[MUD-Dev] DGN: Effect of voice chat on game design
Tess Snider
malkyne at gmail.com
Wed Oct 27 09:28:52 CEST 2004
In the groups where I've used Teamspeak, it was strictly used for
tactical purposes, in situations where action was taking place far
too quickly for everyone to communicate effectively by keyboard.
Really, when it comes down to it, it is hard to overcome the fact
that the keyboard is a hideously impractical tool for communication
during combat. I type 75 wpm, and I still find it painfully
cumbersome. I don't think it's wrong for people to want an
alternative.
I have used voice chat with a group of roleplayers before, and they
didn't seem to have any problems with it.
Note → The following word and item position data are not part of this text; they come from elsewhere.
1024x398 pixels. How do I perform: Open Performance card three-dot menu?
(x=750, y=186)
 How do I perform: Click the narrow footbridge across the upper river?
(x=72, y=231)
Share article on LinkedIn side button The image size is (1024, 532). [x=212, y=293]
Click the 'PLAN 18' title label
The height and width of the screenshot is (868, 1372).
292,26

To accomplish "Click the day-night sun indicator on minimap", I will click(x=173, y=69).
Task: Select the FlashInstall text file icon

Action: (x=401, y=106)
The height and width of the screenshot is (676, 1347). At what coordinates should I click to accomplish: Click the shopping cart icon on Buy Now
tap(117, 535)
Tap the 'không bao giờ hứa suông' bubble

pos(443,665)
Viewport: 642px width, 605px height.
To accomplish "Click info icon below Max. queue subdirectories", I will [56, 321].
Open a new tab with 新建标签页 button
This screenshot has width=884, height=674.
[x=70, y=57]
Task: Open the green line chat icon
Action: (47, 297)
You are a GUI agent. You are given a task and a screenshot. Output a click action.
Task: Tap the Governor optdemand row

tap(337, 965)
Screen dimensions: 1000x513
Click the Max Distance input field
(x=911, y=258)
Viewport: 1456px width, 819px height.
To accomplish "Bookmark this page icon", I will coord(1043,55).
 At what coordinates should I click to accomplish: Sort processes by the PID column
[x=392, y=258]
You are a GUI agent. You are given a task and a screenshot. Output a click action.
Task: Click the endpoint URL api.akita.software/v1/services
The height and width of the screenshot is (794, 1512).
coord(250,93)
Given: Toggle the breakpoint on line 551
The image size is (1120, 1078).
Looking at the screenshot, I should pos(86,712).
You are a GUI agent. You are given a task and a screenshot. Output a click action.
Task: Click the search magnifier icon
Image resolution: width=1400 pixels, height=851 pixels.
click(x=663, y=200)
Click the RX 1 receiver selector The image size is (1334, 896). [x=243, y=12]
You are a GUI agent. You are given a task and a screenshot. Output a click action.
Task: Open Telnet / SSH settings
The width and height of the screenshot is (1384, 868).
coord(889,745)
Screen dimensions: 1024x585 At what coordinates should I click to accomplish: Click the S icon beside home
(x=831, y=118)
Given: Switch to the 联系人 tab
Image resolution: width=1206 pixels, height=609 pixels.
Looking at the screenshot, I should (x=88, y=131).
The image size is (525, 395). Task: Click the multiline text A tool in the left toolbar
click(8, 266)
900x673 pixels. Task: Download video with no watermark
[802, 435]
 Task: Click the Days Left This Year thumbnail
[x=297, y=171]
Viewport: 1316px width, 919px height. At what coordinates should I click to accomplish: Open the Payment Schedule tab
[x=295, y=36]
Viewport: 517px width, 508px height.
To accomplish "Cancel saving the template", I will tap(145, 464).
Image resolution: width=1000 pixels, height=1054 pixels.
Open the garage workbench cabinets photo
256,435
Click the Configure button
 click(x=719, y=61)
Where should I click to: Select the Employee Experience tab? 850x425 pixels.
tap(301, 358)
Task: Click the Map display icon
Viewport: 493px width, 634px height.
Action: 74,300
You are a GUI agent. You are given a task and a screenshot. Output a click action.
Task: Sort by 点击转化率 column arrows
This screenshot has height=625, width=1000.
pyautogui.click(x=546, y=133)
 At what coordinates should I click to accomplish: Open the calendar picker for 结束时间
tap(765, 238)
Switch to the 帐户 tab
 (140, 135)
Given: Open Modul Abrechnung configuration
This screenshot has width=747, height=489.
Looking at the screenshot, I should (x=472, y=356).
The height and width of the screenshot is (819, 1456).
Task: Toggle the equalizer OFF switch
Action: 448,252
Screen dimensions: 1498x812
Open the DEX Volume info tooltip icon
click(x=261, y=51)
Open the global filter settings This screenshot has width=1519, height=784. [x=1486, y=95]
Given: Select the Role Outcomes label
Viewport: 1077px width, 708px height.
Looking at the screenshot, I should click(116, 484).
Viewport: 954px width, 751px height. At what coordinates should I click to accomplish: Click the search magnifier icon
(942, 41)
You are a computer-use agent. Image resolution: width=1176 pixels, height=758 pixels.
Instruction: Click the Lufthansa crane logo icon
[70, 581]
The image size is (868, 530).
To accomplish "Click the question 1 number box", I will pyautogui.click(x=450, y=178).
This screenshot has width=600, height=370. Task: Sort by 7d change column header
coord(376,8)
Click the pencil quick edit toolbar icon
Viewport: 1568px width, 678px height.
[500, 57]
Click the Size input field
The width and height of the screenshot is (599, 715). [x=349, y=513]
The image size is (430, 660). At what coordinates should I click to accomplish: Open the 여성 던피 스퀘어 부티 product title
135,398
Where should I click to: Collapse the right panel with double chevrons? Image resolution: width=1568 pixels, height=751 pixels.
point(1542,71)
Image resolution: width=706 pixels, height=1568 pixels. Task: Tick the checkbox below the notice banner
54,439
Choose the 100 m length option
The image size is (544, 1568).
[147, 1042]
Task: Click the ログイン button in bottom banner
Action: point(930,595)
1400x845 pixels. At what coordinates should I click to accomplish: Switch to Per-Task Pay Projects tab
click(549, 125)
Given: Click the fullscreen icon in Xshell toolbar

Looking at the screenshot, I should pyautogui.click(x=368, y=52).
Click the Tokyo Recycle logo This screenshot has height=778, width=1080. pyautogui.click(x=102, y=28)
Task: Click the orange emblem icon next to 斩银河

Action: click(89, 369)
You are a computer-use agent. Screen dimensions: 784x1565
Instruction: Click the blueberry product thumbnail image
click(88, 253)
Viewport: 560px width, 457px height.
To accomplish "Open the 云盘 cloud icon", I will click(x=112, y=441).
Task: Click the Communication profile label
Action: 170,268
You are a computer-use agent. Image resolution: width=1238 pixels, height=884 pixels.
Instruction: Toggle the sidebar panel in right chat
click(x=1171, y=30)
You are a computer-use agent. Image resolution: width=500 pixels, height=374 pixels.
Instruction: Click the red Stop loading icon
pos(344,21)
The convention was to
take advantage of the natural division between the two mediums,
maintaining OOC communication strictly in voice, and IC strictly in
text. It was streamlined, clean, and everyone seemed to be
satisfied.
I have a pair of friends who used to play on an RP-MUSH,
back-to-back, in the same room. They were as hardcore as hardcore
roleplayers get, but of course they *talked* while they were
playing. Of course they shared their fun! There is nothing
fiction-breaking about this. The human brain does an excellent job
of filtering and classifying different channels of input. When you
listen to the radio while reading a book, the radio does not
appreciably damage your immersion in the fiction of the book. It
exists in a wholly different space, if that makes any sense.